The pressure spike came as STRC traded far below its $100 par value, undermining confidence in a flagship instrument designed to give investors exposure to Strategy’s Bitcoin strategy with fixed dividends. The sharp drawdown triggered fears that the structure itself might be unsustainable and raised questions about whether Strategy will ultimately be forced to liquidate part of its massive Bitcoin stack.

Saylor: “Bitcoin and cash exceed debt by $48 billion”

In a post on X dated June 20, Saylor responded directly to the mounting criticism, arguing that Strategy’s balance sheet is significantly stronger today than during the depths of the 2022 crypto bear market.

According to him, the company’s combined Bitcoin and cash reserves currently exceed all outstanding debt by roughly $48 billion. Saylor emphasized that since 2022, Strategy has raised more than $60 billion in additional capital and redeployed virtually all of it into Bitcoin, dramatically expanding its BTC position.

To underscore the contrast, he revisited Strategy’s situation in October 2022, when Bitcoin hovered around $20,000 and the company held about 130,000 BTC, then worth approximately $2.6 billion. At that time, Strategy’s stock, MSTR, traded around $24 on a split-adjusted basis.

When BTC later dropped below $16,000, Strategy’s total debt briefly surpassed the combined value of its Bitcoin and cash holdings by roughly $300 million. MSTR slid further into the low-teens on a split-adjusted basis. Despite this balance-sheet stress, the company continued to buy BTC, leaning into its conviction that Bitcoin would ultimately recover and set new highs.

“We stayed focused, strengthened the company, and executed our strategy,” Saylor wrote. Since that period, he said, Strategy has added more than 716,000 BTC to its holdings using the capital it raised, turning the earlier deficit into a substantial surplus of assets over liabilities at today’s prices.

(Item coordinate data)

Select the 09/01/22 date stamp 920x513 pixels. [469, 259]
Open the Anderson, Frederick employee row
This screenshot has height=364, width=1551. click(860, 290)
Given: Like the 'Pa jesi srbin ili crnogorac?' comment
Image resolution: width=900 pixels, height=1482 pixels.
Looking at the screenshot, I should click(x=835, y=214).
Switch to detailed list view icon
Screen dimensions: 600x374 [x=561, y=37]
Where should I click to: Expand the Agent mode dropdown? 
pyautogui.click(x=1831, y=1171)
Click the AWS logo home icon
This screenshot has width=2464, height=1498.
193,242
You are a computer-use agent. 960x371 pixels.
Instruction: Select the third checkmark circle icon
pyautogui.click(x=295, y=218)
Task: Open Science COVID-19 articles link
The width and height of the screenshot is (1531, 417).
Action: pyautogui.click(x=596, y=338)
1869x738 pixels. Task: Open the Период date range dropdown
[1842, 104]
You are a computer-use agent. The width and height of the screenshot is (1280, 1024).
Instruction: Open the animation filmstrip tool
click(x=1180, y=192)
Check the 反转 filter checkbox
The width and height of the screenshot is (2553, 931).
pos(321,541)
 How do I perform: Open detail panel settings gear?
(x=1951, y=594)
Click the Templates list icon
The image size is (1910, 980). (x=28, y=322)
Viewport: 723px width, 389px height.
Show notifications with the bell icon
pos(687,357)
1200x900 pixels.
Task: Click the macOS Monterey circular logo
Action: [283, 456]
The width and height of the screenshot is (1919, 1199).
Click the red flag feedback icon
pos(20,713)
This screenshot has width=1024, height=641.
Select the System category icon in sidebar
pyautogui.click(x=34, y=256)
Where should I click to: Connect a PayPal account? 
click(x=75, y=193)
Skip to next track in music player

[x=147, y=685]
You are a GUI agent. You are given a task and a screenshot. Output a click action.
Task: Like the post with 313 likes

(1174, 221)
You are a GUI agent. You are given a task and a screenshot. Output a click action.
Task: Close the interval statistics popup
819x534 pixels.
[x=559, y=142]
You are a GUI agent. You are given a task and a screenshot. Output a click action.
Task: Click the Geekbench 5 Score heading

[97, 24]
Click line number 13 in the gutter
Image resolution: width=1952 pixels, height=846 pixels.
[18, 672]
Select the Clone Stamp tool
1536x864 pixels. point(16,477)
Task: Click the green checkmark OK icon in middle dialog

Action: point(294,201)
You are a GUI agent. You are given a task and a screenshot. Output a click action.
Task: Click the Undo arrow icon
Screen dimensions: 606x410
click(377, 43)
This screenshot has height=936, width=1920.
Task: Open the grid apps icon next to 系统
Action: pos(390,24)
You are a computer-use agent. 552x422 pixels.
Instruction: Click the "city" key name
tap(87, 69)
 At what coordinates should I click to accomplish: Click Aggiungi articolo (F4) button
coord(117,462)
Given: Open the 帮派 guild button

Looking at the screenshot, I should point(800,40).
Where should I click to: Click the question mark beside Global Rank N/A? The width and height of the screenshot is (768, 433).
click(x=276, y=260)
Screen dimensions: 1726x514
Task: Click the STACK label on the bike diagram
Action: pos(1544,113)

**REQUIREMENTS**
According to the passage about Strategy's Bitcoin holdings, by roughly how much did Strategy's total debt exceed its combined Bitcoin and cash holdings when BTC dropped below $16,000?

**THE REPLY**
By roughly $300 million.